> [Task requirements]:
Copy verbatim the block of lines in the entries below whose first line contains "Instruction: Select the 01.08.17" and whose last line contains "Open the tweet info circle icon". Leave out all other lines.

[[ Extracted material, beginning ]]

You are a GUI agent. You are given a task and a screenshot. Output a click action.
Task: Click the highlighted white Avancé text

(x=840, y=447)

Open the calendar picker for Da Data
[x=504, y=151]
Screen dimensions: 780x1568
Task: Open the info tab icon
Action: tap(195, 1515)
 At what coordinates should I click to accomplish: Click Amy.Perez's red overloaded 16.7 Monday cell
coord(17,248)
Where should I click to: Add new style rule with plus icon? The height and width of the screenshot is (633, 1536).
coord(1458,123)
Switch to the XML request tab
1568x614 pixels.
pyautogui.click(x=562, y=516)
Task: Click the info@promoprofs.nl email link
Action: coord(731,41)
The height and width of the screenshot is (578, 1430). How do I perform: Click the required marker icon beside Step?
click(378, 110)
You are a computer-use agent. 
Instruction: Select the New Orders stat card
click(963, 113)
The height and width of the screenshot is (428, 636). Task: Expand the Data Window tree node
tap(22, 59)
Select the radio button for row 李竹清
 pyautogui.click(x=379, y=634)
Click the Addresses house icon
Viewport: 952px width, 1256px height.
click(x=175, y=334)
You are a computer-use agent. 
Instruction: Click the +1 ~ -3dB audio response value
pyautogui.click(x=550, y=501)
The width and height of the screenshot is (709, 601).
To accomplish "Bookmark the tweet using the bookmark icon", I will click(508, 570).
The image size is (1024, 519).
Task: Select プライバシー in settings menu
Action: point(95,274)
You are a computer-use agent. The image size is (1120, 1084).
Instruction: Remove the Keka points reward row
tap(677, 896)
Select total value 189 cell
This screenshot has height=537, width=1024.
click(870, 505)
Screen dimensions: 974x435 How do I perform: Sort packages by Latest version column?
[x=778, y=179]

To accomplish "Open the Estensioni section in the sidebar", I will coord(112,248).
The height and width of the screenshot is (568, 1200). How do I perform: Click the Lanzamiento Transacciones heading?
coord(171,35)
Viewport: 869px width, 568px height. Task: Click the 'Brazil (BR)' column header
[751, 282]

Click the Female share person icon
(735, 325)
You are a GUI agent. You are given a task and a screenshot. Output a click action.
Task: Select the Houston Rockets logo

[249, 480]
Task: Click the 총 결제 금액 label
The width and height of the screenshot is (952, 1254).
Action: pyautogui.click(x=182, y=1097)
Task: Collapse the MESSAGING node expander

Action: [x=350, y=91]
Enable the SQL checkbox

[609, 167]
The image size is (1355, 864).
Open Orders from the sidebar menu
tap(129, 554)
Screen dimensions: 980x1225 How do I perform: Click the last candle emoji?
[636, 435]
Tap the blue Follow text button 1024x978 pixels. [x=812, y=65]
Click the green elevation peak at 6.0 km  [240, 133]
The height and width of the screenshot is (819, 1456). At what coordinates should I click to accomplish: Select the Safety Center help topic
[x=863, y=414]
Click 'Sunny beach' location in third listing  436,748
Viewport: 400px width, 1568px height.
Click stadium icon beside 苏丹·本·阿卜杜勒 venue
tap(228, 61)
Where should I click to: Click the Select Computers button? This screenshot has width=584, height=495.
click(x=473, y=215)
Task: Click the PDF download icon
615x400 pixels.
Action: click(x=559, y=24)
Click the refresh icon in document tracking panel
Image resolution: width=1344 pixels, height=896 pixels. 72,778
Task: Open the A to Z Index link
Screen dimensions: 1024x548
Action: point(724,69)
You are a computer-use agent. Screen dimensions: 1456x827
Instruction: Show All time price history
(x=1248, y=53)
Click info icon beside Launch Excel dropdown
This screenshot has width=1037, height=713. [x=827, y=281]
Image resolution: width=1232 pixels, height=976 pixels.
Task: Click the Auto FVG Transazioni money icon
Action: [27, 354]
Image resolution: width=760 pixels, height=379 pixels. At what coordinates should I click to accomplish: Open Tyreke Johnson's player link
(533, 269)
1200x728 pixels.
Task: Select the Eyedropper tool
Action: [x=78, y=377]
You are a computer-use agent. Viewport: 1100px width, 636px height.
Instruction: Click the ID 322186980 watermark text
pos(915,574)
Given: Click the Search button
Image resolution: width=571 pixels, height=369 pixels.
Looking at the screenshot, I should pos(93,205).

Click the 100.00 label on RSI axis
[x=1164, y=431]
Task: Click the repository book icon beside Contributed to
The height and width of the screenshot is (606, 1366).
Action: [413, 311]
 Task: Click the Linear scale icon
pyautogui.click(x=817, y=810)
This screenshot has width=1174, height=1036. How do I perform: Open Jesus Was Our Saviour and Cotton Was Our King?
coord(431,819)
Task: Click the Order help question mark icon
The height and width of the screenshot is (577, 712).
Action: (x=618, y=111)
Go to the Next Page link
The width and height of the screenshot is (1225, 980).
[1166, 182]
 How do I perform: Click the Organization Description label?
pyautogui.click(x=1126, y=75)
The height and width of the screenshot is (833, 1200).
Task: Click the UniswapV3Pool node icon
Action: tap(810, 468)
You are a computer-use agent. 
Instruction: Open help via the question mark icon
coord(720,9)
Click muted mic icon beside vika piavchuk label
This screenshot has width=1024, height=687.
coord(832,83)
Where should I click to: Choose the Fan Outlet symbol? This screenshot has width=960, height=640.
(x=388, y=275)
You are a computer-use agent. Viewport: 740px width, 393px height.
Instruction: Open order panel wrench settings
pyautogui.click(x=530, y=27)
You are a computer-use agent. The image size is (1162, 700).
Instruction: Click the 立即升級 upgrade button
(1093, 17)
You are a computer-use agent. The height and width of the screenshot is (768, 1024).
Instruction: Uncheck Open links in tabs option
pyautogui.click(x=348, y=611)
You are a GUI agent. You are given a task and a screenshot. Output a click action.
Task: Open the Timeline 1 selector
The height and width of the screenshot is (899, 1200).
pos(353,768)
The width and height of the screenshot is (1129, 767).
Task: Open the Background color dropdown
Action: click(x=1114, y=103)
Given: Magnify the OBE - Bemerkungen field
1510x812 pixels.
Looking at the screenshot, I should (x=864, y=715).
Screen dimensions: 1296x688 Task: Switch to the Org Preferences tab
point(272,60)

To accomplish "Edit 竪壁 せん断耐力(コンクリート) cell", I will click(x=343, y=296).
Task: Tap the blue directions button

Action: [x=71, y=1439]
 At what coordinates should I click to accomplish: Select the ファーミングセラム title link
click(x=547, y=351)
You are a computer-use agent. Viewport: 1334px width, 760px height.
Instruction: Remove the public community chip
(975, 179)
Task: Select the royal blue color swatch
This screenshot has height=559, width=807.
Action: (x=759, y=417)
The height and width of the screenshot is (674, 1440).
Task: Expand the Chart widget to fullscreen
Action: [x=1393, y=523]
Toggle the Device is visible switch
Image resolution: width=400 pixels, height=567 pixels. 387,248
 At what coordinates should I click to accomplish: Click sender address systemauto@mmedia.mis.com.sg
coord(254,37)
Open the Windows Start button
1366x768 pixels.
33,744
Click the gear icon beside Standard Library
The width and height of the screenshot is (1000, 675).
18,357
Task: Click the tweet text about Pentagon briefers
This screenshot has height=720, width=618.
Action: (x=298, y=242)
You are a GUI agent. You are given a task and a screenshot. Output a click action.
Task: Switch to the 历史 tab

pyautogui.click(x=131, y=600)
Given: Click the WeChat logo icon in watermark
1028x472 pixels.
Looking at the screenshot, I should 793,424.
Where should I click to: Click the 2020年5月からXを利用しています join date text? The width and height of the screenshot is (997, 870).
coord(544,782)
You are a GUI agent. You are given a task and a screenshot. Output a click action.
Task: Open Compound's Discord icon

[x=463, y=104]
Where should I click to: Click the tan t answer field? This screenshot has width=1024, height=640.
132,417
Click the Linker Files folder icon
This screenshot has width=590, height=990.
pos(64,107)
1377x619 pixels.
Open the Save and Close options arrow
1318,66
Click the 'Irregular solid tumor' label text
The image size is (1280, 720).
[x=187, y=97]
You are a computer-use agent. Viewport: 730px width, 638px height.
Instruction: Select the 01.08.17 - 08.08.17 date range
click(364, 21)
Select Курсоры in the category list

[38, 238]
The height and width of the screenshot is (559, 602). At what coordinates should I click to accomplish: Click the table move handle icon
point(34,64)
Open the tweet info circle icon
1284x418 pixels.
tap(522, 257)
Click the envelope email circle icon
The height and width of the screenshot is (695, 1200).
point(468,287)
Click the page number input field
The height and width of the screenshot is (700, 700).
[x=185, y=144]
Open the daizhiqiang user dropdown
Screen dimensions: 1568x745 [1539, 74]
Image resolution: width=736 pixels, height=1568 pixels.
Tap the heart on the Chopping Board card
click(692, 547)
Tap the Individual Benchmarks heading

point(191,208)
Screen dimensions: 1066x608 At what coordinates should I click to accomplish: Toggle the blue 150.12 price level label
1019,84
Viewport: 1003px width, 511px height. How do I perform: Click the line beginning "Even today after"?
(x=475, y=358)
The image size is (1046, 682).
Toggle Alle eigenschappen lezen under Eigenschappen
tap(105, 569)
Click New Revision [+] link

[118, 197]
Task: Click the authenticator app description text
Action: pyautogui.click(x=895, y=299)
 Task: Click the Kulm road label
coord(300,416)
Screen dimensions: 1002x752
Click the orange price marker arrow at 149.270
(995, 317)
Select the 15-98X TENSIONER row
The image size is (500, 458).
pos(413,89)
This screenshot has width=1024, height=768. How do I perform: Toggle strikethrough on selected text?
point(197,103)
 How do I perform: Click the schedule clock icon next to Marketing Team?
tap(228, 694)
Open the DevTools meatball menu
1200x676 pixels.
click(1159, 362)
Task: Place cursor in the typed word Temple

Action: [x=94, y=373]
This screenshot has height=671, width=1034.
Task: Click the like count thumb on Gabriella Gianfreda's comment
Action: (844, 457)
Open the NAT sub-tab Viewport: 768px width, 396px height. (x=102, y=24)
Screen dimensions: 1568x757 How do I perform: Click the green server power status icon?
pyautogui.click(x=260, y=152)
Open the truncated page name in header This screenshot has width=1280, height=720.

[[ Extracted material, end ]]

> [Answer to the problem]:
Instruction: Select the 01.08.17 - 08.08.17 date range
click(364, 21)
Select Курсоры in the category list

[38, 238]
The height and width of the screenshot is (559, 602). At what coordinates should I click to accomplish: Click the table move handle icon
point(34,64)
Open the tweet info circle icon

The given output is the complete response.